A 28-nm Floating-Point Computing-in-Memory Processor Using Intensive-CIM Sparse-Digital Architecture
Shengzhe Yan, Jinshan Yue, Chaojie He, Zi Wang, Zhaori Cong, Yifan He, Mufeng Zhou, Wenyu Sun, Xueqing Li, Chunmeng Dou, Feng Zhang, Huazhong Yang, Yongpan Liu, Ming Liu
Abstract
Computing-in-memory (CIM) chips have demonstrated promising high energy efficiency on multiply–accumulate (MAC) operations for artificial intelligence (AI) applications. Though integral (INT) CIM chips are emerging, the floating-point (FP) CIM chip has not been well explored. The high-accuracy demand of larger models and complex tasks requires FP computation.
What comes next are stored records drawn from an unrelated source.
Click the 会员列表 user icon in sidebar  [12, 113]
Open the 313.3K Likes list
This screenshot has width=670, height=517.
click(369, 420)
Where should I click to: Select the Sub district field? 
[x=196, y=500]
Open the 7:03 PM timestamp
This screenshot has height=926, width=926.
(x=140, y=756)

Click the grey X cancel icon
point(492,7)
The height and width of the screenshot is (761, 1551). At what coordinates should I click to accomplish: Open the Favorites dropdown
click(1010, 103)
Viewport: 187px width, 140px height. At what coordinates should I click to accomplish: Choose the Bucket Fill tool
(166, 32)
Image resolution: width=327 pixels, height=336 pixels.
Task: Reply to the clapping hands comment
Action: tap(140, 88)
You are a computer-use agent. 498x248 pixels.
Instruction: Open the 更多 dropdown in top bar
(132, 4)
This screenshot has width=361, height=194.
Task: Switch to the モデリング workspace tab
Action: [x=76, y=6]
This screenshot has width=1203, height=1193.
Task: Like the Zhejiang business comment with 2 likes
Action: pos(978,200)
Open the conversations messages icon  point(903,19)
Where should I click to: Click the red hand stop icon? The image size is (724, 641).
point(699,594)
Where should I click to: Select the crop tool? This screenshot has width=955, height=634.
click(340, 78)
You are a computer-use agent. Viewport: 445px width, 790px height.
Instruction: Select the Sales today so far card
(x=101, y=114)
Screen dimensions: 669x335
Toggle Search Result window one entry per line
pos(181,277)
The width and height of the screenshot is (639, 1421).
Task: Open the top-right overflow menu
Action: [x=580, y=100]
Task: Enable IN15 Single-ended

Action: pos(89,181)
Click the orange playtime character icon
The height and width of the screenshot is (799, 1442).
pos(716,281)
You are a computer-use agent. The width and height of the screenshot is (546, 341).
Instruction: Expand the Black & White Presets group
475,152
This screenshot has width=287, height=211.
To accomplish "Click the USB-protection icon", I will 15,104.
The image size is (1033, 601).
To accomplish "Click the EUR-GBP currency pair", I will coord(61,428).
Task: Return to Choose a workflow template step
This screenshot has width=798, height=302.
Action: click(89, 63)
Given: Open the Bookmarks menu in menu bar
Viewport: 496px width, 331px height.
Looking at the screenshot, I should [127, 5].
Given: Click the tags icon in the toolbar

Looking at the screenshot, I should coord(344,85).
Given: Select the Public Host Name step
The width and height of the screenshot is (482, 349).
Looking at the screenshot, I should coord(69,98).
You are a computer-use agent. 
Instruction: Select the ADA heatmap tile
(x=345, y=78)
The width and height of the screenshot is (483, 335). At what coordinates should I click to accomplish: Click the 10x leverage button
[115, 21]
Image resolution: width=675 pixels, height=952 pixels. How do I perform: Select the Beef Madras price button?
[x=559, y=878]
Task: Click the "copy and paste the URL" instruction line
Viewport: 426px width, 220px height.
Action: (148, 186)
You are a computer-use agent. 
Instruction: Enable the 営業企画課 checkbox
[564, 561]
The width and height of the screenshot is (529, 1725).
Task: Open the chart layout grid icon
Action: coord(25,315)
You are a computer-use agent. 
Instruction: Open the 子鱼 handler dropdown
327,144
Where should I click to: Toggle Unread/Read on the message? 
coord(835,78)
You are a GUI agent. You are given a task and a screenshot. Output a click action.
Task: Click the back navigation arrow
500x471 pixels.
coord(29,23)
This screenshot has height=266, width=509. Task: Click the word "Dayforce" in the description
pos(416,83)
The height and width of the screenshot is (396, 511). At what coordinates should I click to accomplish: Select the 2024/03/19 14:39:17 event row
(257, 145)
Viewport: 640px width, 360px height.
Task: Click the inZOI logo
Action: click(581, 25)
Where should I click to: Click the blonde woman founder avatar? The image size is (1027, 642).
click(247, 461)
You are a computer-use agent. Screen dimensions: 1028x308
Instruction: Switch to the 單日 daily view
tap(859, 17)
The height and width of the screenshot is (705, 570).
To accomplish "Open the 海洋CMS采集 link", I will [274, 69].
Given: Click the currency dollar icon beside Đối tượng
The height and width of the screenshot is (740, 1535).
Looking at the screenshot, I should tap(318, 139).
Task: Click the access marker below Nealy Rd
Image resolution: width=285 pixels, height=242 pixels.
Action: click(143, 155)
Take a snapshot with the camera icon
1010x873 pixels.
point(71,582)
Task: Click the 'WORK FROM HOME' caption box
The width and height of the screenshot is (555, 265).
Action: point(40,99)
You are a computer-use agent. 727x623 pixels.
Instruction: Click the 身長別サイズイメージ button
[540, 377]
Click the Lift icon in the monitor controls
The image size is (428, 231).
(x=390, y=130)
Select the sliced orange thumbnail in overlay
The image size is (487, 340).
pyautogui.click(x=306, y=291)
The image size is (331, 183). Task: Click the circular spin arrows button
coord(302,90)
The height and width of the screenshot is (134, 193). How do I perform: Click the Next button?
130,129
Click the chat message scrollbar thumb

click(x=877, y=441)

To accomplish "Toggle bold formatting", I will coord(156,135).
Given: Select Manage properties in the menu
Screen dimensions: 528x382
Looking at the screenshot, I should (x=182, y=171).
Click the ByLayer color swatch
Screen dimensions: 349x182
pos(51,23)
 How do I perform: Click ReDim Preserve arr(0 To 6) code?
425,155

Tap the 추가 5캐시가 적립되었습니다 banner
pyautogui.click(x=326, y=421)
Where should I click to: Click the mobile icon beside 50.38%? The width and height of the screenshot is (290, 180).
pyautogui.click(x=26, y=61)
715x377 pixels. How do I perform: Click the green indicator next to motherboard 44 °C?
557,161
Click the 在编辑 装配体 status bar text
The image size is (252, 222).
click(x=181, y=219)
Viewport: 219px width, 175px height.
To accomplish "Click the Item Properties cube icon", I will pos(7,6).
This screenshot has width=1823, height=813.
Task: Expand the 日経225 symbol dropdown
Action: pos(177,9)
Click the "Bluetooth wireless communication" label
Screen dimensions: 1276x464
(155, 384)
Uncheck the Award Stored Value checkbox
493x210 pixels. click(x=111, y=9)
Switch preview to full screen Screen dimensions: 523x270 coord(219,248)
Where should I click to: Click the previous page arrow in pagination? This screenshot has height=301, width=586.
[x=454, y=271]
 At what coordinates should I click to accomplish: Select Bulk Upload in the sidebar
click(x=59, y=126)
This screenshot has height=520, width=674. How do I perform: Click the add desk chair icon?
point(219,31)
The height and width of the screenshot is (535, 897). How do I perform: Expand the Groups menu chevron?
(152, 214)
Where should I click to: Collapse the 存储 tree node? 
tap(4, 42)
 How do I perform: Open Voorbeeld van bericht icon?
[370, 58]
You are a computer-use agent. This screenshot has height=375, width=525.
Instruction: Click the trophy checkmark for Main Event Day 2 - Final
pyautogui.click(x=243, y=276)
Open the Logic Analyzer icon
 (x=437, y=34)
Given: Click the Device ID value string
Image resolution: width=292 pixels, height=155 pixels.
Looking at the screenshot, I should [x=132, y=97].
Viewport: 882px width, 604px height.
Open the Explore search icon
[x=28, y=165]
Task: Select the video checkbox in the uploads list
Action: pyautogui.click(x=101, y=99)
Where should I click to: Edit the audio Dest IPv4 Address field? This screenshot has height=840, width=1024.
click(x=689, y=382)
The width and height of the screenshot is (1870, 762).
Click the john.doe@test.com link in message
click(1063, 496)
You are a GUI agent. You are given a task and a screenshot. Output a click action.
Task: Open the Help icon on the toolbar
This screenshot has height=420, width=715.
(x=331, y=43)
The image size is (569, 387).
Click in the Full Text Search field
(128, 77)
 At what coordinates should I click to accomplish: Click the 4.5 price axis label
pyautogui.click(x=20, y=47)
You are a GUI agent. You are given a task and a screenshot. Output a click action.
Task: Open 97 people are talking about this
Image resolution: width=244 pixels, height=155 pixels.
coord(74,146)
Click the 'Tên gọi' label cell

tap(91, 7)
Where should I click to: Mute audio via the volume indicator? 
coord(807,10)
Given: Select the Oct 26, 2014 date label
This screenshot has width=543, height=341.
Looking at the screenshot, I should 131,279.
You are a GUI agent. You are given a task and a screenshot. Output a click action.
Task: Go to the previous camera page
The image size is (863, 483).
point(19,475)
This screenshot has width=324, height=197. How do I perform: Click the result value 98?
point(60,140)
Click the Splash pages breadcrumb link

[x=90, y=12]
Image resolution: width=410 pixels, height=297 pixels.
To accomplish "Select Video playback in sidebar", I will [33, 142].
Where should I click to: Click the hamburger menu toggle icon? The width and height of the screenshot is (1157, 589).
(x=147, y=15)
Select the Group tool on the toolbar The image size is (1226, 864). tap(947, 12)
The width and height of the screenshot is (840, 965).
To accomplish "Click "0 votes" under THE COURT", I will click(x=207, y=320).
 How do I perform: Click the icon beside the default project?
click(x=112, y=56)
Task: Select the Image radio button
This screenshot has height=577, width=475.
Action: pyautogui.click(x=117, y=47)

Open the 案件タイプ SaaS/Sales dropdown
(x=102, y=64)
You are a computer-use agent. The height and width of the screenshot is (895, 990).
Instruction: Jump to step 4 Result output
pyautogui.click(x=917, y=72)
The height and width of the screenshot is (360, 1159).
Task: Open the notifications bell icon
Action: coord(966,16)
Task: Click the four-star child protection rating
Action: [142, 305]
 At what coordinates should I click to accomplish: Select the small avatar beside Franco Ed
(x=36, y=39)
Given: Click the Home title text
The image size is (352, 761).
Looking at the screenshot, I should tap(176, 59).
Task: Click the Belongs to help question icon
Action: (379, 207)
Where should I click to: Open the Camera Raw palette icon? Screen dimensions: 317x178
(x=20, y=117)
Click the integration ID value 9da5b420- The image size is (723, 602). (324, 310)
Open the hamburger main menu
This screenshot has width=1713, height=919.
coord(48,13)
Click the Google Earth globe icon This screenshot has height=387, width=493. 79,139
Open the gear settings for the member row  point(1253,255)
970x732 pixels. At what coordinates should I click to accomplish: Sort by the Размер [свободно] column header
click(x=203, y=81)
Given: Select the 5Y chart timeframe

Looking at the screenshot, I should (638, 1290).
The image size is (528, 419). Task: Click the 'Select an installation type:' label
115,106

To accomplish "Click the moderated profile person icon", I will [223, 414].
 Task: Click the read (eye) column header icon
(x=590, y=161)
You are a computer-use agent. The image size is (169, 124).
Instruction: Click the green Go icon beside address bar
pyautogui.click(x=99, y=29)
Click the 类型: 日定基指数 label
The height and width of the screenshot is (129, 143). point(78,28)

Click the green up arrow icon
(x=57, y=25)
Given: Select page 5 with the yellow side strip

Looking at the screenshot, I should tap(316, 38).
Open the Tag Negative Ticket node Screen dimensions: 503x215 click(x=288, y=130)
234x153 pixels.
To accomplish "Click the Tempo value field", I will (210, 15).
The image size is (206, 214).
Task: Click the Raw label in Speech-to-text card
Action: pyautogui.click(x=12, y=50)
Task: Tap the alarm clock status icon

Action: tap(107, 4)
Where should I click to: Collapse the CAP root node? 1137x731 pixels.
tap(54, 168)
Besides, most of the neural network (NN) training tasks still rely on FP computation. This work presents an energy-efficient FP CIM processor. It is observed that most of the exponent values of FP data are concentrated in a small region. Therefore, the FP computations are divided into intensive and sparse parts and then executed on an intensive-CIM sparse-digital architecture. First, an FP-to-INT CIM workflow for the intensive FP operations is designed to reduce the CIM execution cycles. Second, a flexible sparse-digital core is proposed for the remaining sparse FP operations. Utilizing both the intensive-CIM and sparse-digital cores, this work can achieve both high energy efficiency and identical accuracy to the FP algorithm baseline. Considering the FP CIM execution flow, a CIM-friendly low-bit FP training method is proposed to further reduce the execution cycles. Besides, a low-MAC-value (MACV) CIM macro is designed to utilize the more random sparsity brought by FP alignment. The 28-nm fabricated chip shows 275–1615-TOPS/W@INT4 and 17.2–91.3-TOPS/W@FP16 macro energy efficiency from dense to the average sparsity on the tested models.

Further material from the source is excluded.